Bronchoscopy technique

Rigid bronchoscopy uses metal tubes equipped with artificial lung ventilation (ALV) and supplied with telescopes with different viewing angles, biopsy forceps, needles and catheters. Fiberoptic bronchoscopy is performed using a flexible bronchoscope with an optical system and a biopsy channel for instruments. The capabilities of fiberoptic bronchoscopy allow one to see all IV-order bronchi, 86% of V-order bronchi and 56% of VI-order bronchi.

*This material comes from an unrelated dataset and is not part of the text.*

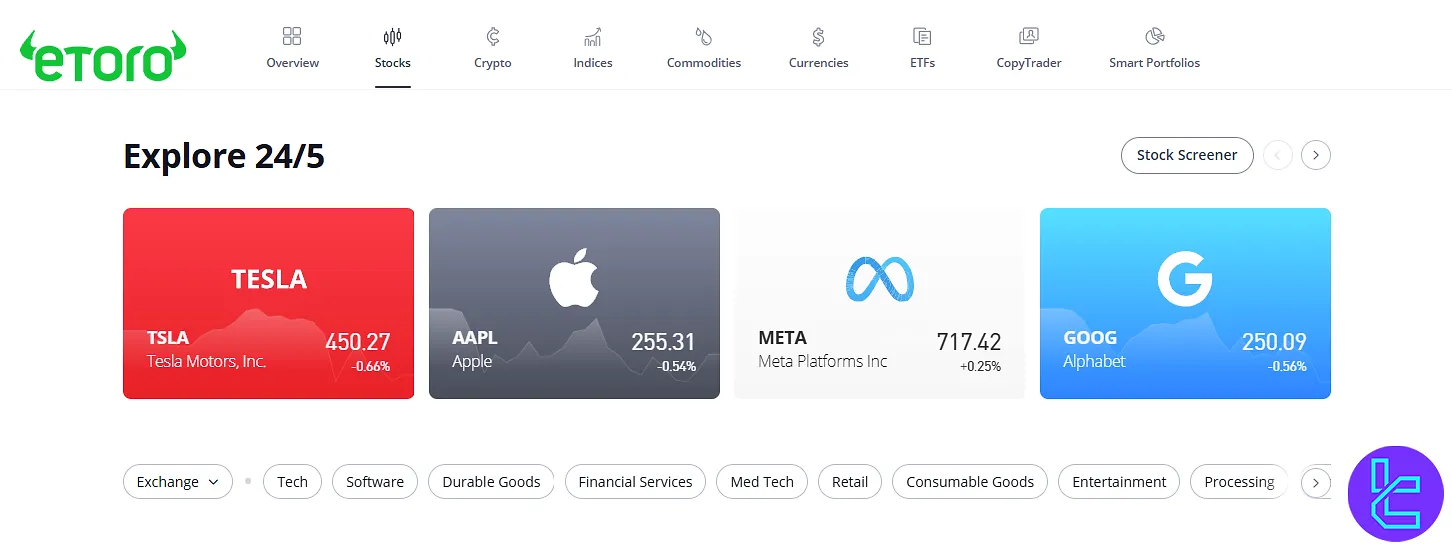
Task: Select the ETFs icon
Action: [x=922, y=37]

Clinical situations in which preference is given to rigid bronchoscopy:

• acute respiratory failure due to bronchial obstruction;
• childhood;
• patient intolerance to local anesthetics;
• the patient has epilepsy and other chronic diseases of the central nervous system;
• inability to establish contact with the patient (deaf and dumb patients);
• increased nervous excitability.

The examination should begin with the bronchi of a healthy (or less affected) lung to reduce the likelihood of infection spreading. It is better to insert a fiberoptic bronchoscope into the tracheobronchial tree through the nasal passage (the risk of biting the fiberscope with teeth is eliminated); if transnasal intubation is impossible (deviation of the nasal septum, narrow nasal passage), the fiberoptic bronchoscope is inserted through the mouth using a special mouthpiece.

Thirty minutes before the start of local anesthesia, the patient is given 1 ml of 0.1% atropine sulfate solution subcutaneously (to remove the vagal effect). Patients with glaucoma are examined without preliminary atropinization. Patients with a tendency to bronchospasm are given 10 ml of 2.4% euphyllin solution per 10 ml of physiological solution intravenously 15 minutes before the examination, and immediately before the start of local anesthesia, the patient is given 1-2 doses of the aerosol used by the patient to inhale.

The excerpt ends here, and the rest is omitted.